Late 20th Century Molten Salt and Concentrating Solar Power

Molten salt thermal energy storage became a key technology for large-scale energy storage in the context of power generation. Modern TES development for power generation began with concentrating solar thermal technologies in the late 1970s. Molten salt systems utilize solar salt as the storage medium. It was first demonstrated in commercial Concentrating Solar Power ("CSP") power plants during the 1990s. The first CSP plant using a molten salt tank TES system was the Solar Electric Generating Station I, built in the USA in 1984 (decommissioned in 1999). It had 13.8 MW capacity and 3 hours of storage. In 2008, the Andasol 1 plant in Spain was commissioned as the first large-scale application of this technology, achieving a storage capacity of 375 MWh. By the end of 2021, approximately 27,500 MWh of TES using molten salt tanks was installed worldwide.

21st Century Electrified and Advanced Thermal Storage

Recent developments have focused on high-temperature solid media and coupling TES with renewable electricity (Electric-Thermal Energy Storage, "ETES"). Sensible heat storage ("SHS") is the most mature and commercialized storage type. Latent heat storage ("LHS") has only been applied to large-scale projects in the last three to five years, while thermochemical storage ("TCS") is still generally at a low maturity level. The concept of Firebrick Resistance-Heated Energy Storage** **("FIRES") was developed to store low-priced electricity as high-temperature heat, specifically for industrial heat or peak electricity production.
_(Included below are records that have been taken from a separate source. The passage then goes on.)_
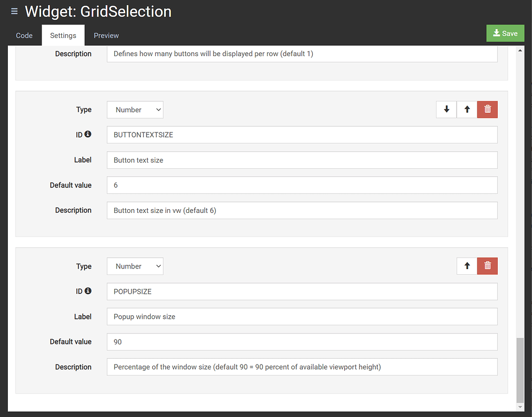Screen dimensions: 532x417
Task: Delete the BUTTONTEXTSIZE setting via trash icon
Action: click(x=487, y=110)
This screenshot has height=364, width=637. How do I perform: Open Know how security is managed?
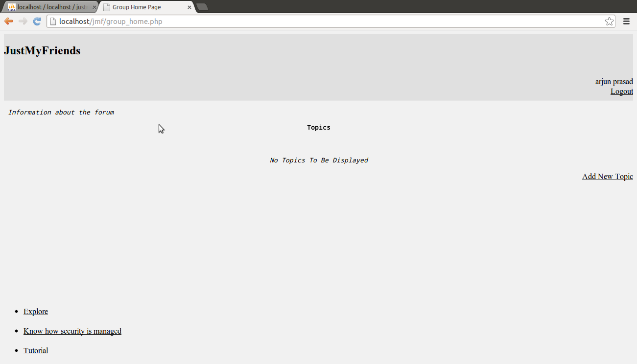point(72,331)
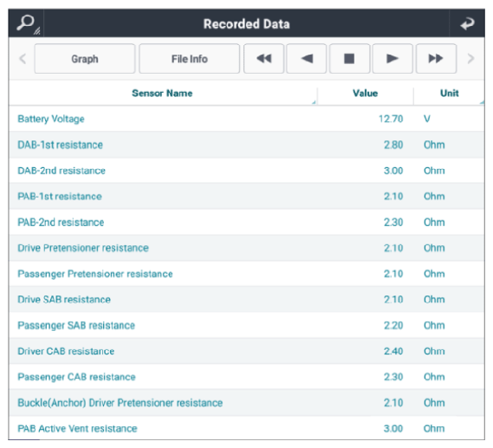Click the Unit column header

(450, 93)
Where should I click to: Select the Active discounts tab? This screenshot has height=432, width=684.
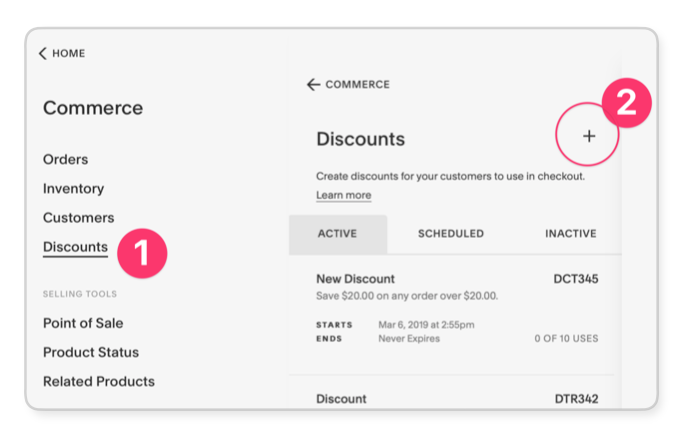[x=337, y=234]
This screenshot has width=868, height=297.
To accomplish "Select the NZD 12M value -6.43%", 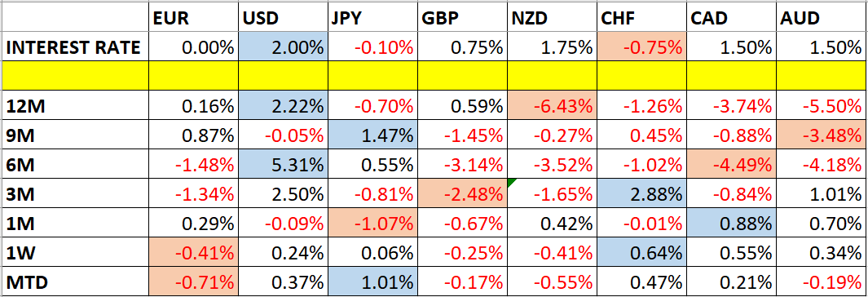I will pyautogui.click(x=551, y=106).
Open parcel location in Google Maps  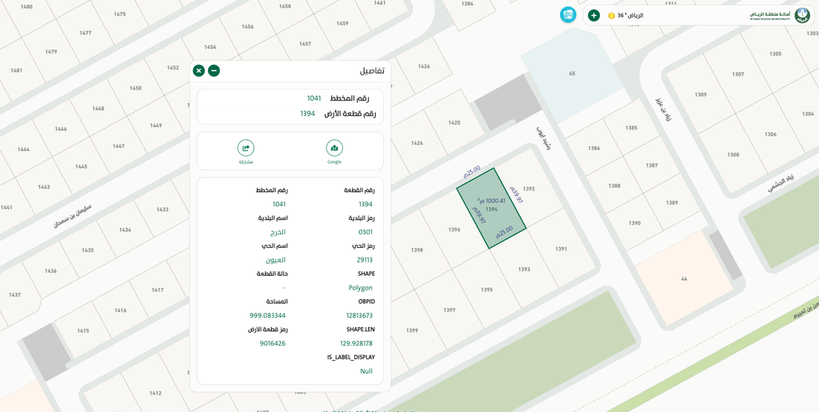click(x=334, y=148)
The intended scale for FIRES is significantly larger than historical applications, targeting hundreds of MWh and peak temperatures up to 1800°C Even before 2018, firebricks storing 10 MWh of heat were deployed in China for commercial complexes and district heating projects. The recent commercialization of firebricks suggests a potential large-scale solution for addressing industrial process heat emissions. The development of sensible heat storage, whether using molten salts or solid materials like firebricks and sand, has consistently moved towards achieving higher temperatures and lower costs, driven by the need to integrate intermittent renewable energy sources and decarbonize heavy industry. This evolution mirrors the strategic shift required globally, moving away from systems constrained by geography (like pumped hydro) or high cost (like conventional batteries) towards versatile, high-capacity TES systems.

Thermal Storage Medium

The thermal storage mechanism refers to the physical or chemical processes utilized to capture, store, and later release energy in the form of heat. TES technologies are broadly categorized into three main types based on how the energy is stored: Sensible Heat Storage, Latent Heat Storage, and Thermochemical Energy Storage.
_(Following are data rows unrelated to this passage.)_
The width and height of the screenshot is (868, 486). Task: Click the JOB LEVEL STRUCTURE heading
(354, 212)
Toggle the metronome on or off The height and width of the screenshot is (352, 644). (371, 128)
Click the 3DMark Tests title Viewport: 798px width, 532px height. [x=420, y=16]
Sensible Heat Storage Sensible Heat Storage is the most commercially mature and widely deployed TES technology.

Core Mechanism SHS stores thermal energy by raising the temperature of a storage medium (liquid or solid) without causing a phase change in the material. The total amount of thermal energy stored in a sensible heat medium is proportional to its mass, specific heat capacity, and the change in temperature. Storage media selected for SHS, such as firebricks, typically have high specific heats, high densities, and high melting points.
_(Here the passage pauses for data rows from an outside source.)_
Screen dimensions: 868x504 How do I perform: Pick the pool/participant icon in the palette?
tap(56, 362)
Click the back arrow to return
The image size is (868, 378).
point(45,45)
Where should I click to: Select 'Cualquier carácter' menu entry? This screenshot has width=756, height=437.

Solid Media (Firebricks and Particles) Solid media SHS systems, like those utilizing firebricks or particles, are capable of operating at very high temperatures. Heat is added to the solid medium, increasing its temperature. This charging can occur via several methods. Electricity can be converted to heat using metallic electric-resistance heaters connected to the firebricks or integrated into ducts near the storage medium. The heat generated by the coils is then typically dissipated to the solid medium by forced convection and conduction. Direct Resistance Heating ("DRH") is an innovation where electrically conductive firebricks function as both the heating element and the thermal storage medium. Electricity runs directly through the bricks, heating them by the Joule effect (volumetric heat generation). This approach eliminates the temperature drop between the heating element and the brick because the brick itself is the heat source. Particle Heating is when low-cost off-peak electricity is used by a particle heater to heat large volumes of solid particles (e.g., silica sand) to high temperatures. The stored thermal energy is recovered on demand through: Convective Heat Transfer: Hot air or recycled gas is blown through channels or gaps in the hot solid media (firebricks or packed beds), absorbing heat via forced convection to produce low-to-high-temperature air. The air flow is designed to minimize temperature gradients and ensure uniform heating. Direct Contact Heat Transfer (Particles): In particle-based systems, hot particles are gravity-fed through a Pressurized Fluidized Bed Heat Exchanger ("PFB HX") where they engage in direct air/particle contact counterflow heat transfer. This direct contact eliminates traditional heat transfer surfaces, allowing the air to be heated to a temperature near the particle temperature to drive a power cycle. Radiation: Heat may also be obtained from the emission of infrared radiation directly from the red-hot bricks.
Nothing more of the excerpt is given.